◆ Work to be completed: Do statements (a), (b) and (c) agree with the text below on how a web accessibility audit works? Answer yes or no for each and quote the words from the text that settle it. (a) On larger websites, the audit reviews a sample of about a quarter of the pages. (b) The automated scan relies on three professional tools. (c) Form accessibility is tested on the homepage.

◆ Given passage:
How a web accessibility audit works
A Straightforward Process with Clear Deliverables
An accessibility audit isn't a mystery. It's a systematic review of your website against established standards, using a combination of professional testing tools and manual evaluation. Here's exactly what the process looks like when we work together.
Step 1: Scoping Your Audit
Every website is different. Before the audit begins, we identify a representative sample of pages to review that reflect the range of content and functionality on your site. On smaller websites, we’ll audit all pages; on larger websites, we’ll look at a representative sample, generally 25%.
Rather than auditing every page (which would be redundant on template-based sites where the same issues repeat across similar pages), we focus on the pages that tell the most complete story about your site's accessibility. A typical sample includes at a minimum:
Homepage — your primary entry point and brand impression
Contact or inquiry page — where form accessibility is tested
A content or about page — representing standard text and image layouts
A service or program page — where calls to action and navigation patterns appear
An e-commerce page to examine the flow from the product to the shopping cart
Any page with unique functionality — such as a calendar, map, video, or document library
Step 2: Automated Testing
We use four professional tools to conduct a thorough automated scan of each selected page:
WAVE (Web Accessibility Evaluation Tool)

◆ Data:

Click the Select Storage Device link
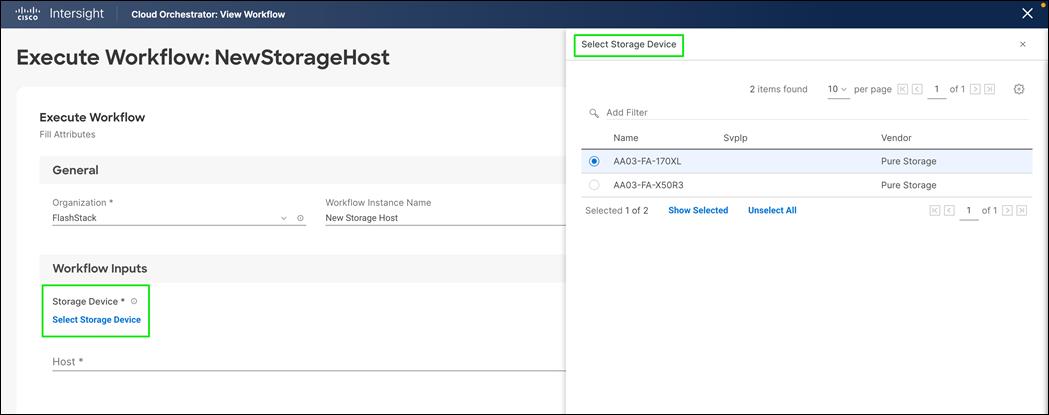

◆ Response for this exercise:
(a) Yes: "on larger websites, we’ll look at a representative sample, generally 25%."
(b) No: "We use four professional tools to conduct a thorough automated scan of each selected page"
(c) No: "Contact or inquiry page — where form accessibility is tested"